Diungkapkan dia, pembuat batik khas Ketapang sudah ada sejak tahun 90-an, namun keberadaannya masih belum banyak dikenal masyarakat dan hanya untuk pameran. Oleh karena itu, Kamboja menegaskan jika Rumah Budaya Daun Lebar ingin mengenalkan dan menjadikannya sebagai batik industri rumahan. "Dengan membeli dan memakai batik Ketapang, sudah membantu dan melestarikan batik Ketapang," ujarnya.
Selain membatik, digelar juga menenun Tekatan Tuadai. Menenun Tekatan Tuadai ini adalah menggunakan teknik sulaman benang emas. Jika dulunya tenunan ini digunakan oleh bangsawan dan raja-raja, maka sekarang bisa digunakan oleh siapa saja, sehingga dengan seperti ini, batik dan tenun ini bisa tetap lestari.
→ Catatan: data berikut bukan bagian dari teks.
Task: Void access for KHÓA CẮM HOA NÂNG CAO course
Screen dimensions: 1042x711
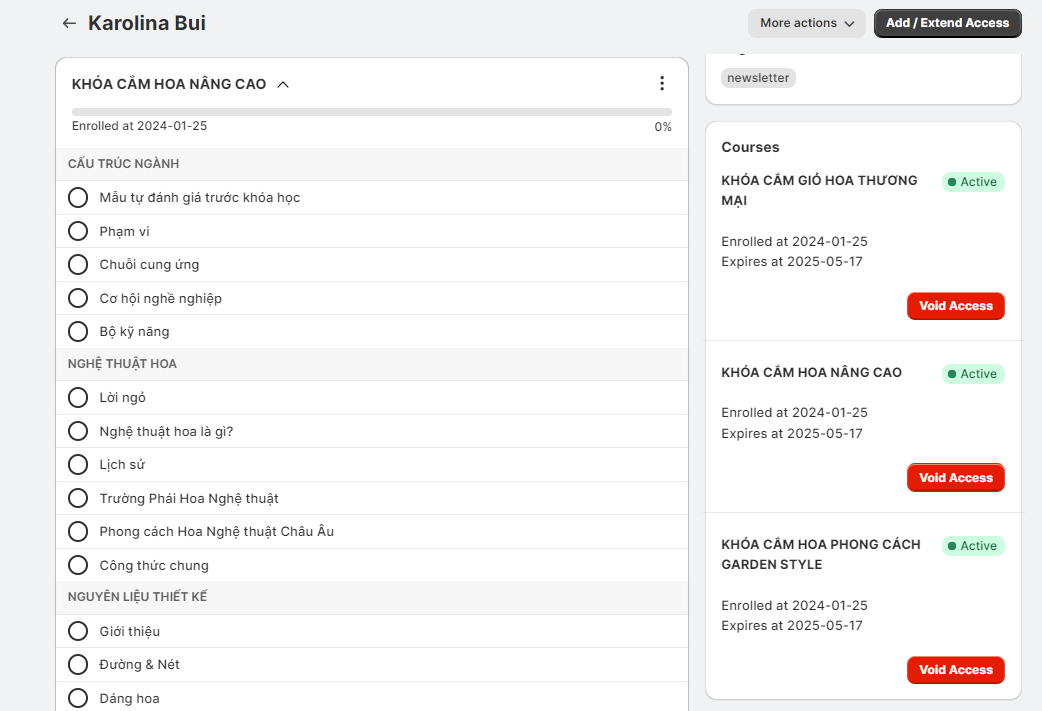Action: pyautogui.click(x=955, y=478)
Dalam pelatihan ini, ada 30 peserta yang dipilih melalui seleksi. Keberadaan mereka diharapkan dapat mengembangkan batik di rumah masing-masing. "Setelah pelatihan akan ada pendampingan di Rumah Batik. Hasilnya akan dijualkan oleh Rumah Batik, khususnya batik tulis," ujar Kamboja.
Bendahara Rumah Budaya Daun Lebar, Gusti Najasidin, mengatakan, pelatihan ini akan berlangsung selama 10 hari. Materi yang akan disampaikan, dijelaskan dia, mengenai pengenalan masalah batik, mulai dari alat-alat dan sebagainya. Setelah dilakukan pengenalan, ditambahkan dia, barulan dilakukan pelatihan.
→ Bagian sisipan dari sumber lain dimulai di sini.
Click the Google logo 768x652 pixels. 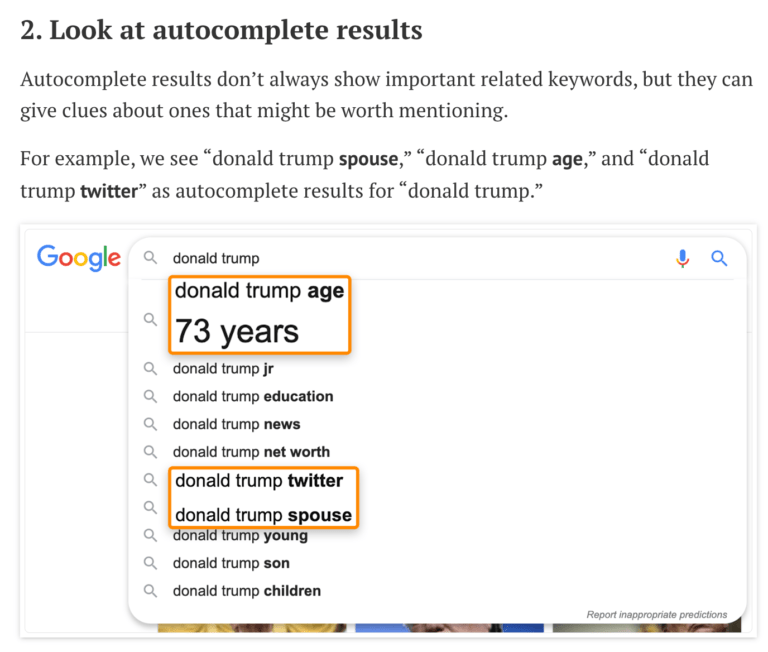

Sementara terkait nilai jual batik Ketapang, Najasidin mengatakan, bahwa harga yang ditawarkan lumayan menggiurkan, sehingga dapat dijadikan sebagai home indsutry. "Batik bahan katun lebih murah, tapi kalau sutera paling murah Rp500 ribu. Sementara harga Tekatan Puadai mencapai Rp1 juta lebih, tergantung motif dan corak," katanya.
Salah satu peserta membatik, Elis, mengaku senang dengan dilaksanakannya pelatihan ini. Meskipun awalnya susah, namun, dia yakin, jika ditekuni, akan sangat mudah dan menyenangkan. "(Tahun) 2011 sudah belajar membatik. Waktu belajar pertama susahnya waktu melilin. Tapi selama seminggu belajar, akhirnya bisa juga," katanya.
Dijelaskan dia, ada enam proses dalam membatik. Mulai dari membuat motif, melilin, melorot, dan proses lainnya, hingga kain batik siap untuk dipasarkan. "Untuk menyelesaikan satu kain, bisa satu bulan. Dijual dengan harga Rp1 juta lebih perset, yaitu kain sama selendang. Selain dijual di Ketapang, juga dijual di luar, seperti Jawa dan Jakarta. Harga tergantung kerumitan motif," ucapnya.